Her activities focus on neutralizing bullying by increasing self-esteem and developing anger management skills. The self-esteem building activities include things such as a written quiz with 10 questions: 1) What’s good about you? 2) What’s good about you? 3) What’s good about you? And so on, with the same question repeated 10 times.

“It makes them laugh,” Moore says. “Kids often get stuck and can’t think about what’s good, so we’ll talk about how it’s hard to say good things about yourself because people will think you’re bragging, but it’s really important.”

In another game, Moore hands out Riesens caramels when students tell her the reasons or “Riesens” they like themselves.

During her presentation at the ACA Conference, Moore handed out balloons to audience members to demonstrate another activity she conducts for anger management. She asks the students to blow into the balloons to represent how stressful their day has been. The balloons end up being anywhere from just a tiny bit full to completely blown up.

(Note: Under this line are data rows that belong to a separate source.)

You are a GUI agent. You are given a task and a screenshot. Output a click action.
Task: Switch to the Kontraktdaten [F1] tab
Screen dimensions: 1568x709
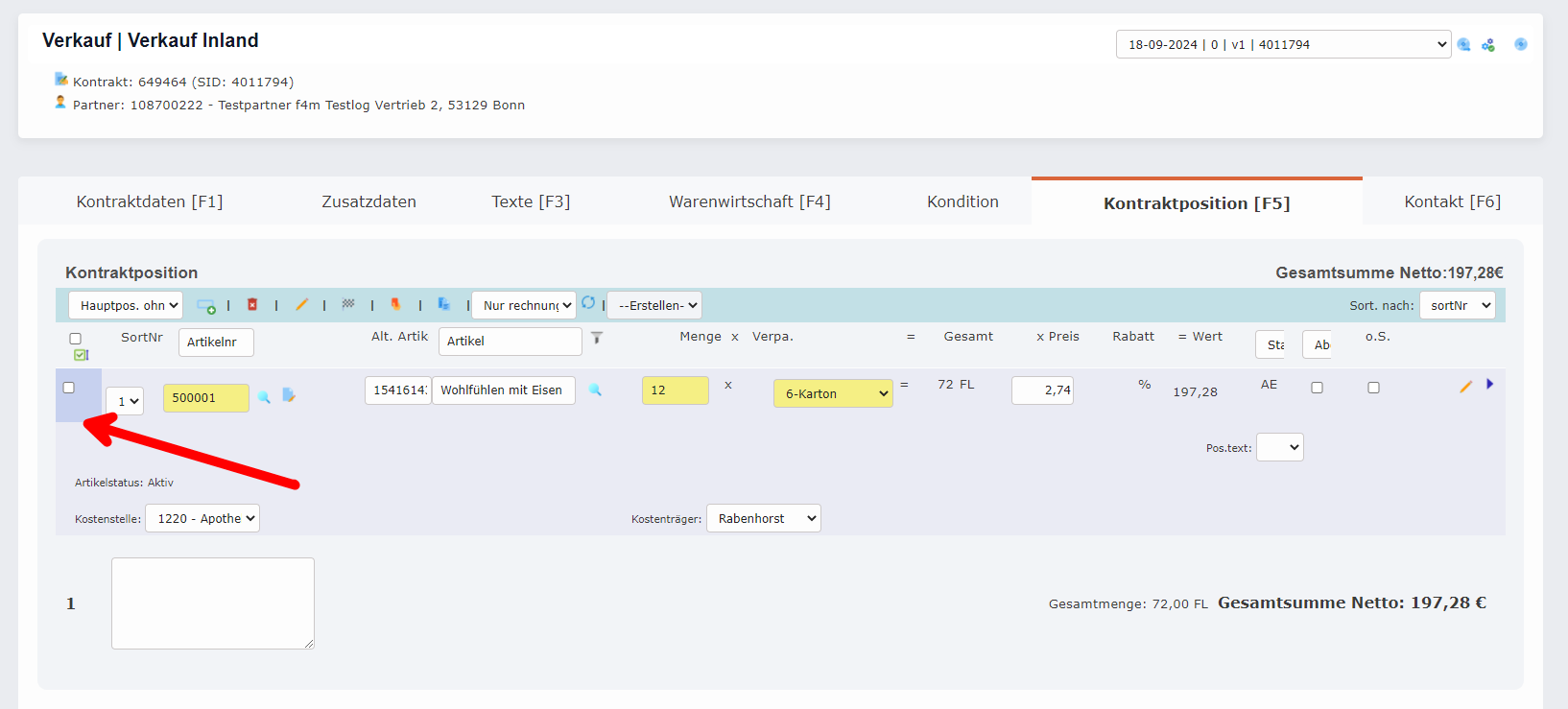pyautogui.click(x=150, y=201)
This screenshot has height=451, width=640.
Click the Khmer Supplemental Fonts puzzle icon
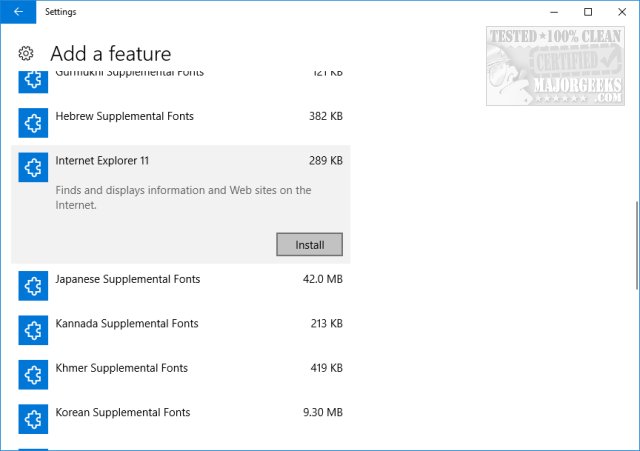pos(33,374)
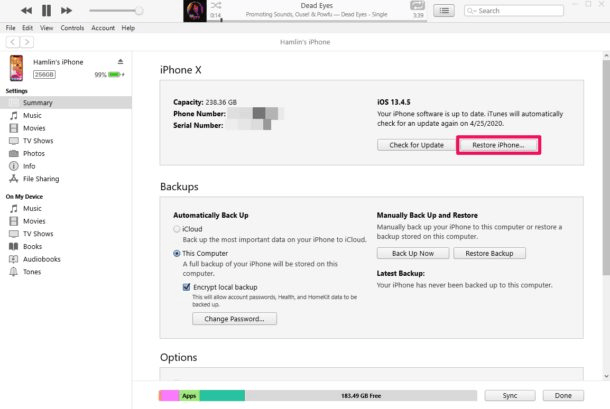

“We talk about how amazing it is [to see] how quickly the balloons can fill up,” Moore says. She then goes on to talk with the students about how to moderate anger.

Another activity, “Bullying Bingo,” has helped students learn about the different types of bullying. Moore has also led students in activities to strengthen their sense of collaboration, such as by working together to build a peanut butter sandwich without looking at one another.

The activities seem to be having an effect. In the two years since Moore started working at the school, it has witnessed a huge decline in incidents of bullying.

Moore credits the creative approach for the results. She believes it works because the approach is nonthreatening, allows kids to express things they have trouble verbalizing and helps to build their confidence. On top of that, the activities are fun.

Moore encourages counselors to explore the creative approach when addressing issues of bullying. She also urges counselors who want to learn more to join the Association for Creativity in Counseling, a division of ACA for which Moore currently serves as secretary.

“Be open to new approaches,” she concludes.